#### Text for analysis ####

RALEIGH, N.C. -- The president of North Carolina's community college system is stepping down, as board members who lost confidence in him after barely 18 months on the job accepted his resignation.
Thomas Stith III, once chief of staff to then-GOP Gov. Pat McCrory and a former Durham city council member, will resign effective Friday, according to a statement released Tuesday by State Board of Community Colleges Chair Burr Sullivan.
The statement disclosing the resignation came days after board members met behind closed doors for three hours. Friday's closed session was in part to talk about Stith's performance related to his goals as president and followed Stith's presentation on those goals.
The state board voted in December 2020 to hire Stith as the next president of the 58-college system, which is one of the nation's largest. Now a presidential search will have to begin to seek another new leader. Four different permanent presidents and two interims have held the job since 2015.

#### Exercise data ####

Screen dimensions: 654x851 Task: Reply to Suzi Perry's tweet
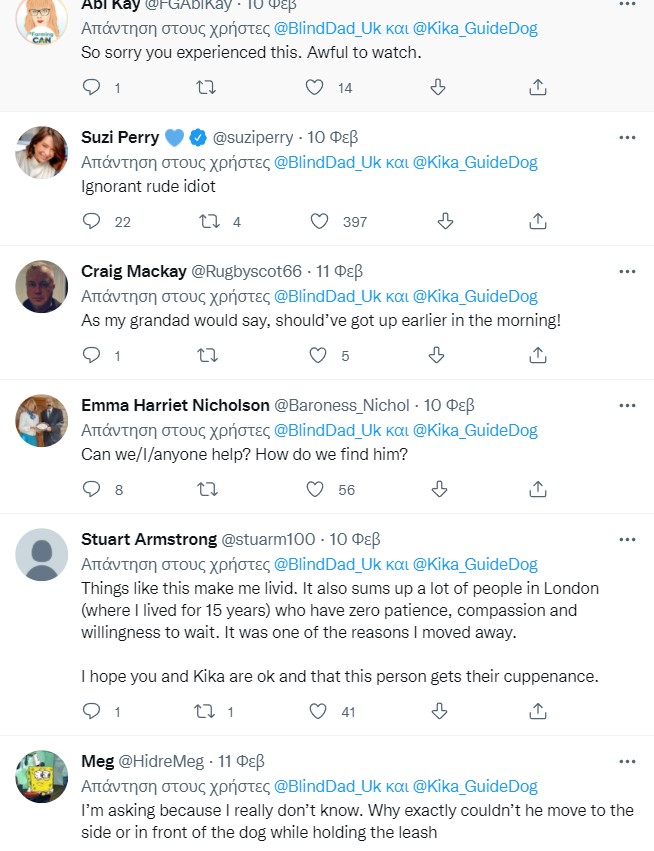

####

** Tasks and exercises **
a - Can you turn the paragraph of the article on Thomas Stith's resignation that begins "The state board voted in December 2020" into a short bulleted list that keeps its main facts?
b - Would you quote everything in the article on Thomas Stith's resignation from "The state board" down to "job since 2015."?

** Replies **
a -
- In December 2020, the state board voted to hire Stith as president of the 58-college system, one of the nation's largest.
- A presidential search must now begin for another new leader.
- Since 2015, four different permanent presidents and two interims have held the job.

b -
The state board voted in December 2020 to hire Stith as the next president of the 58-college system, which is one of the nation's largest. Now a presidential search will have to begin to seek another new leader. Four different permanent presidents and two interims have held the job since 2015.